Abs is your storehouse of energy and power, and if you have a strong core, you can stand against the toughest of fitness challenges. Therefore, to help you get going and started, Women Fitness has compiled a set of exercises for a strong ab workout for women.
The most common and most effective core exercise to make it strong is the Plank. What you have to do: Get on the floor, bring yourself up on your forearms, and flex your toes.

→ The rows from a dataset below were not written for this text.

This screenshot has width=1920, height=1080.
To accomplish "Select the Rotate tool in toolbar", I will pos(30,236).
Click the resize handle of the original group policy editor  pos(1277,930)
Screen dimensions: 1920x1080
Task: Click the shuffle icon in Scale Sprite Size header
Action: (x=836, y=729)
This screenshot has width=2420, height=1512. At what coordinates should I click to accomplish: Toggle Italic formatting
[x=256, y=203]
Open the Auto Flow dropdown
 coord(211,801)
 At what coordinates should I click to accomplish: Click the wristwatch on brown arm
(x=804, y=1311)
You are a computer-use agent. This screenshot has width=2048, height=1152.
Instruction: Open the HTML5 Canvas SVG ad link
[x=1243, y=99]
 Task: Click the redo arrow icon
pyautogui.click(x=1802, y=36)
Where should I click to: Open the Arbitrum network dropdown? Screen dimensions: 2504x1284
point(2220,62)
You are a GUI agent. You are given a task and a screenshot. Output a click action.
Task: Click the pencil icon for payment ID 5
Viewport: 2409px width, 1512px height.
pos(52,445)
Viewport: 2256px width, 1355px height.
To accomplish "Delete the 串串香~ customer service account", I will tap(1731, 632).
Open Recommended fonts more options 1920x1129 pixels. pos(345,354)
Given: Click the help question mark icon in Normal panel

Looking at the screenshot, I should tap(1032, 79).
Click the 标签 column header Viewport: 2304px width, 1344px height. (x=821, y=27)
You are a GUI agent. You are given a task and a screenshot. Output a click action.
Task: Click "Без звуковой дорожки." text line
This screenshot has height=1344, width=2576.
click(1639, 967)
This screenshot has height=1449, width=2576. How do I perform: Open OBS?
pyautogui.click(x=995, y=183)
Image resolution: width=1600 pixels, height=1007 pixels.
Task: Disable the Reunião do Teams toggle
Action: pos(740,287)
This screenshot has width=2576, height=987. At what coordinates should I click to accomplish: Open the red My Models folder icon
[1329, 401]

Your body should form a straight line. Contract your abs and glutes—tightly. Hold this for 15 seconds, then rest by lowering your knees to the ground for five seconds. That’s one rep. Do 10 reps.
2. Side Plank
Then comes the sister of our plank, the side plank. Begin in high plank position, abs engaged, keeping a straight line from your head to your heels. Keeping abs contracted, slowly transition from plank position to a right side plank. Rotate your body slowly, lifting your left arm off of the ground and placing weight through the palm of your right hand. As you rotate your body, reach straight up or over your head with your left arm, keeping your body in a straight line (your left foot stacked on top of your right to create this line), contracting your abs and pushing through the palm of the hand that is on the ground. Hold this motion for 30 seconds, contracting obliques throughout the entire exercise. Rest and repeat on the other side.
3. Half Crunches
Now this one is a total killer and you will now feel the stretch in your ab muscles. Lie flat on your back with your knees bent. Now place your hands lightly on either side of your head keeping your elbows in. (Don’t lock your fingers behind your head.) While pushing the small of your back down in the floor to better isolate your abdominal muscles, begin to roll your shoulders off the floor. Continue to push down as hard as you can with your lower back as you contract your abdominals and exhale. Then return to the starting position. Repeat it for 30 seconds.
4. Bicycle Crunches
This exercise will work specifically on your obliques. Lie flat on the floor with your lower back pressed to the ground (pull your abs down to also target your deep abs). Interlace your fingers, and put your hands behind your head. Bring your knees in toward your chest, and lift your shoulder blades off the ground. Straighten your right leg out to about a 45-degree angle to the ground while turning your upper body to the left, bringing your right elbow toward the left knee. Make sure your rib cage is moving and not just your elbows. Now switch sides and do the same motion on the other side to complete one rep (and to create the “pedaling” motion). Do this exercise with slow and controlled motion. Do 10 to 20 reps.
5. Russian Twist
This one is a little advanced so don’t worry it you’re not able to do it. Seated on your exercise mat, gently lean back until the core is activated. Raise feet off the ground. Gently reach around from one side of the body to the other. Ensure core is engaged at all times to avoid overuse. Do 20 reps.
6. Double Crunch
The last one on our list is the double crunch to work on your lower abs. Lie on your back on the floor, raising your arms and legs to a 90-degree angle. Engage your abs to lift both your shoulders and pelvis off the ground. Touch your fingers to your toes. Keeping your core engaged the entire time, slowly lower them back to the starting position to complete one rep. Do 20 reps.